Records excerpted from a collection:
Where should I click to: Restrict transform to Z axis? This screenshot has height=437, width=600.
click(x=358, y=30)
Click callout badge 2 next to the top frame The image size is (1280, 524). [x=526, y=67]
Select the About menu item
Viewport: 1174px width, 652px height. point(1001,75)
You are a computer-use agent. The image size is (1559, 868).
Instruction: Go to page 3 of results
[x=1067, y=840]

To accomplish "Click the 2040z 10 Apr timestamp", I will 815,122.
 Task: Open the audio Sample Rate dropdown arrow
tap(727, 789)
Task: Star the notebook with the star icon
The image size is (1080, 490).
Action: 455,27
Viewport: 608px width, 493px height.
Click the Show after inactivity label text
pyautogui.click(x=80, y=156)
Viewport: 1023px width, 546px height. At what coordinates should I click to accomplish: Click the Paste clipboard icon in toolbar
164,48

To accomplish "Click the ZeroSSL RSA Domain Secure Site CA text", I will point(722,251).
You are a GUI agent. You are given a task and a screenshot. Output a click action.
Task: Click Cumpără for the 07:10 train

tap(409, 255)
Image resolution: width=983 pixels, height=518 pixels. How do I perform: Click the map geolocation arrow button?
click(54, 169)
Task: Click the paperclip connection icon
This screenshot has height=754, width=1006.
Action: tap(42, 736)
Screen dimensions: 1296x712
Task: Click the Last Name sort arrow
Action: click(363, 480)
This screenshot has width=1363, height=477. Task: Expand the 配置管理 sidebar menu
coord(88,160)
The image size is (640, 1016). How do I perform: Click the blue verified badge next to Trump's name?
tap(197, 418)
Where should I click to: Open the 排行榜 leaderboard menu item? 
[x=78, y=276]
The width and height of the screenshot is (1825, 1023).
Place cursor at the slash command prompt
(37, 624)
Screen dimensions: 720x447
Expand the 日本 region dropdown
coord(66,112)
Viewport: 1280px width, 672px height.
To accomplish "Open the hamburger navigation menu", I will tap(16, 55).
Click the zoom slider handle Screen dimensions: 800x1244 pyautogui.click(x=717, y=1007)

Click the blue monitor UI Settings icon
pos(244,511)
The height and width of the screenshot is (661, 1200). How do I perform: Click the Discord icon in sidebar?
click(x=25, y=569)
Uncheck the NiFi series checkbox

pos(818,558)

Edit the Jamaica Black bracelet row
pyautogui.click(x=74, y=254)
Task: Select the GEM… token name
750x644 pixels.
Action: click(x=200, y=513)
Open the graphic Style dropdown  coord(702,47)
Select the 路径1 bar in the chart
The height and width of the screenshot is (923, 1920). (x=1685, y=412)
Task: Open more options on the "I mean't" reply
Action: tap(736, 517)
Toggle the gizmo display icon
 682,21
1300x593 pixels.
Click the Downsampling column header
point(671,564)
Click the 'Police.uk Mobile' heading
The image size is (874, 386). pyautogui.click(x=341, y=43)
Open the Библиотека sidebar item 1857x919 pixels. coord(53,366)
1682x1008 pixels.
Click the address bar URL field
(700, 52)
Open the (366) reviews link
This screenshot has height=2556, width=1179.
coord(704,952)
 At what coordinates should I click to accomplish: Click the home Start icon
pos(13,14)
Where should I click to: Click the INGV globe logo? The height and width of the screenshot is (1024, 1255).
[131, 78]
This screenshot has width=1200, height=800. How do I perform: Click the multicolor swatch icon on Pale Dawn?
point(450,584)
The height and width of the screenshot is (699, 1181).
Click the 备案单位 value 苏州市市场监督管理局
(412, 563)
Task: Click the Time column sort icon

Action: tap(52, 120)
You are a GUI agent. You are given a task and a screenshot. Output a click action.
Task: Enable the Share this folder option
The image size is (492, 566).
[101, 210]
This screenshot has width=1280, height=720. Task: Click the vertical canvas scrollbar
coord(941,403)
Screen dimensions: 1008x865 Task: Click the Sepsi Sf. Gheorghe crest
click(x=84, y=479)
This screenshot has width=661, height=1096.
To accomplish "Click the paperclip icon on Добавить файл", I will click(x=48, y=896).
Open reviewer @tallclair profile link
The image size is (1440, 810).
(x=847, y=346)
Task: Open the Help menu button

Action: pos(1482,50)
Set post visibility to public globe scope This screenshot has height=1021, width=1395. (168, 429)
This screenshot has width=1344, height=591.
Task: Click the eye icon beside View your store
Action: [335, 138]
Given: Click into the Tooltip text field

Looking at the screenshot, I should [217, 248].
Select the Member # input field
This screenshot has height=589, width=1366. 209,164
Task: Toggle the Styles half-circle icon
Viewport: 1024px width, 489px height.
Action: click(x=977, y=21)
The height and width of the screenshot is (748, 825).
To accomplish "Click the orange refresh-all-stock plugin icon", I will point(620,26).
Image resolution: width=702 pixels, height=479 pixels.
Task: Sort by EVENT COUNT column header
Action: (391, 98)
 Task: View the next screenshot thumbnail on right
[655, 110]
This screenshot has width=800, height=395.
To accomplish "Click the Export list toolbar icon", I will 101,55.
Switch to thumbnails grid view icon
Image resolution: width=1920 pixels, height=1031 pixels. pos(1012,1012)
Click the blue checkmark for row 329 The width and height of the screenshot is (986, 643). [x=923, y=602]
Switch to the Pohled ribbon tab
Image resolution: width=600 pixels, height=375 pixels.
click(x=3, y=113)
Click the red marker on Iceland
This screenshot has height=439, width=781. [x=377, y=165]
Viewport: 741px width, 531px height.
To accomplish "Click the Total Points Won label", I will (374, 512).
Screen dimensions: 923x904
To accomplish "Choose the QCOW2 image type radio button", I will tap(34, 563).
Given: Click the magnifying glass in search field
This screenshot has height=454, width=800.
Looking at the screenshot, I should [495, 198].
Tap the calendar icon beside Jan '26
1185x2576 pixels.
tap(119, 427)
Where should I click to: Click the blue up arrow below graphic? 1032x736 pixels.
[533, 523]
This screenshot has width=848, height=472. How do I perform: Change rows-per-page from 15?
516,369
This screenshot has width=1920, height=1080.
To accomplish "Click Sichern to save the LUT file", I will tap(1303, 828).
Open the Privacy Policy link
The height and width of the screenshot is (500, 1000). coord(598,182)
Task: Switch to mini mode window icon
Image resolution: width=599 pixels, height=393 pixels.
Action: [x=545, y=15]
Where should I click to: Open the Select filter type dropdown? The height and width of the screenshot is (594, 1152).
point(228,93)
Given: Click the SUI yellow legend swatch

Task goal: Which lines in the records above contain the word "paperclip"? Return each of them.

Expected output:
Task: Click the paperclip connection icon
To accomplish "Click the paperclip icon on Добавить файл", I will click(x=48, y=896).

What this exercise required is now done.